- AIM OF THE EXERCISE
Scan the material below for the string "will", and copy every line where it shows up.

- EXTRACTED MATERIAL
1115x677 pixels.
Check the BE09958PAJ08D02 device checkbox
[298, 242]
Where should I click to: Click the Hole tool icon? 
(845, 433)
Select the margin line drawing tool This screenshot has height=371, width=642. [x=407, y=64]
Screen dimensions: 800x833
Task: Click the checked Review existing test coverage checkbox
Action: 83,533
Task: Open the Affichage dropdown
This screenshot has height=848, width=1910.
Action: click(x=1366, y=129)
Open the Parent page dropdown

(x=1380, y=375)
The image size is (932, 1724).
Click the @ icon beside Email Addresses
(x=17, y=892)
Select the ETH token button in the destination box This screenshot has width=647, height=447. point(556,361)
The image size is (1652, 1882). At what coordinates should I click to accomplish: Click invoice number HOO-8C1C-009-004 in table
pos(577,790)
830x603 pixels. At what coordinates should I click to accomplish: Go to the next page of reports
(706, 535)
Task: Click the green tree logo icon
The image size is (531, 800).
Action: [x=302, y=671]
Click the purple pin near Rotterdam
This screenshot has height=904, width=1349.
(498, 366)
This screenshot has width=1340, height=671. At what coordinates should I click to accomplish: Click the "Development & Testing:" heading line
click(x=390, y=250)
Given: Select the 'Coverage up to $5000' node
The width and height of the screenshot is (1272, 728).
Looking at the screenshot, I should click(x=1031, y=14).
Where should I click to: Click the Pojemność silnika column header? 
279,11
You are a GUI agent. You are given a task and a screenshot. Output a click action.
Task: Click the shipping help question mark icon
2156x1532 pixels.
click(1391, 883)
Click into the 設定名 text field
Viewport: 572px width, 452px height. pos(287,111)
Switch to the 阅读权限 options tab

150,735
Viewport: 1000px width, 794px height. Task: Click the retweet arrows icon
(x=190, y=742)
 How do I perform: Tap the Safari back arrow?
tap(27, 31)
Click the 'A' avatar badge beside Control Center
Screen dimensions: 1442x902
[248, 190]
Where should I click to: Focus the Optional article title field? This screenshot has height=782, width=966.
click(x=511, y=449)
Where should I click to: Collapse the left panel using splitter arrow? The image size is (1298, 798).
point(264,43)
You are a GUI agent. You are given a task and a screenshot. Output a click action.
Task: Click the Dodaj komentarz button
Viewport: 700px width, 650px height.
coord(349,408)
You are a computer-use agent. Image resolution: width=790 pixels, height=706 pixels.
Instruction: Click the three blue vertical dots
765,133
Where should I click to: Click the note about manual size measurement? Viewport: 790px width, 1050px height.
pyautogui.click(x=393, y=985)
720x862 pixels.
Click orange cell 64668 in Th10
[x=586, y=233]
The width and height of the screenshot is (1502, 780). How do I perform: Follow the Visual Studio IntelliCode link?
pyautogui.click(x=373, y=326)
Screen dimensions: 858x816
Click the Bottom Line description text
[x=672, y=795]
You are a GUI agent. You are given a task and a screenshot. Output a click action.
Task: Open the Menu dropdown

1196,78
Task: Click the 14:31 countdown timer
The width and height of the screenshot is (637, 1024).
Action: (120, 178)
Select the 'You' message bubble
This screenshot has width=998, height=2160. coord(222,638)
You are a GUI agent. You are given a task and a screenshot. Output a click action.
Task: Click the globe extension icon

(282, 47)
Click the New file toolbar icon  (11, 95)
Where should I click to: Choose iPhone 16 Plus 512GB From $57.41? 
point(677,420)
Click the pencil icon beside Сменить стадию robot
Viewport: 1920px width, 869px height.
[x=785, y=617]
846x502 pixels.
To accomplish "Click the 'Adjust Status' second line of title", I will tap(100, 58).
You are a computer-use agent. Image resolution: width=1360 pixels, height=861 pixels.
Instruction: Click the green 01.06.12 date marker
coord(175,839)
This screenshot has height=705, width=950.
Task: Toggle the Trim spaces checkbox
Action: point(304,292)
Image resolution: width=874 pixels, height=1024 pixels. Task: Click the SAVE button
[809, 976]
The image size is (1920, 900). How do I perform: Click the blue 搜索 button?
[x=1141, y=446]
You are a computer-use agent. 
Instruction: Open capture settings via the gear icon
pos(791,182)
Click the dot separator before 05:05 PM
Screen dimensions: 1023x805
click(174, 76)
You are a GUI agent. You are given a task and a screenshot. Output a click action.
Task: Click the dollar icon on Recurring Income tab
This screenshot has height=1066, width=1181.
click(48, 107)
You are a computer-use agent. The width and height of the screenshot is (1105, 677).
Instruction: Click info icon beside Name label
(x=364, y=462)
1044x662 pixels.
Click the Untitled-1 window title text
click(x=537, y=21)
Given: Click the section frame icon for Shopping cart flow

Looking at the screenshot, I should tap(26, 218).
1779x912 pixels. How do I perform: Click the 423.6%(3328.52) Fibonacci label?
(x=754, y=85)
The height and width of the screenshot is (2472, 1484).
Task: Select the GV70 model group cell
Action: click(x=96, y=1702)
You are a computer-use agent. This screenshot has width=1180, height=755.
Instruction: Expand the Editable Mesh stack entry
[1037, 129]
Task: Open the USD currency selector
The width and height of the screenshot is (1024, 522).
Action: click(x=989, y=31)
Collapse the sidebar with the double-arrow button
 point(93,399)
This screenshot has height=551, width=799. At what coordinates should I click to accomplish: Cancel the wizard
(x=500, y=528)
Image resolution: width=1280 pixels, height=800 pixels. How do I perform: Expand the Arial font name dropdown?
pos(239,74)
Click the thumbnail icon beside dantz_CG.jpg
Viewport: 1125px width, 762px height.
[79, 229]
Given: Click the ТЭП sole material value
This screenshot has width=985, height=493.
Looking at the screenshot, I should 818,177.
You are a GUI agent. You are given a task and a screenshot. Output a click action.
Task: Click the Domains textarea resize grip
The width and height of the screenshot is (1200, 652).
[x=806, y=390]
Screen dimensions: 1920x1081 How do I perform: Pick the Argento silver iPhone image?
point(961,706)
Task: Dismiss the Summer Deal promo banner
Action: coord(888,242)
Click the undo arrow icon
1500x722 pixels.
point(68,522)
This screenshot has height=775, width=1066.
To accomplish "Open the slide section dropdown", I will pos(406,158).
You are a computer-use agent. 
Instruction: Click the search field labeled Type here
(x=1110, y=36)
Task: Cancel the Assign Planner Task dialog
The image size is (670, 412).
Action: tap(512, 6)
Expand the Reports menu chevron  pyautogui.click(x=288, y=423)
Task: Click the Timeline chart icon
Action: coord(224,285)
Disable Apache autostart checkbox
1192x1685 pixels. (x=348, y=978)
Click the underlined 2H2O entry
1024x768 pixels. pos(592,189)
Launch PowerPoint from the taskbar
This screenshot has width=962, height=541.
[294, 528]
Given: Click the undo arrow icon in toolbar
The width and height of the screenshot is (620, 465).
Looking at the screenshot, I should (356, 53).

- RESULT
To accomplish "Click the 'Adjust Status' second line of title", I will tap(100, 58).
To accomplish "Open the slide section dropdown", I will pos(406,158).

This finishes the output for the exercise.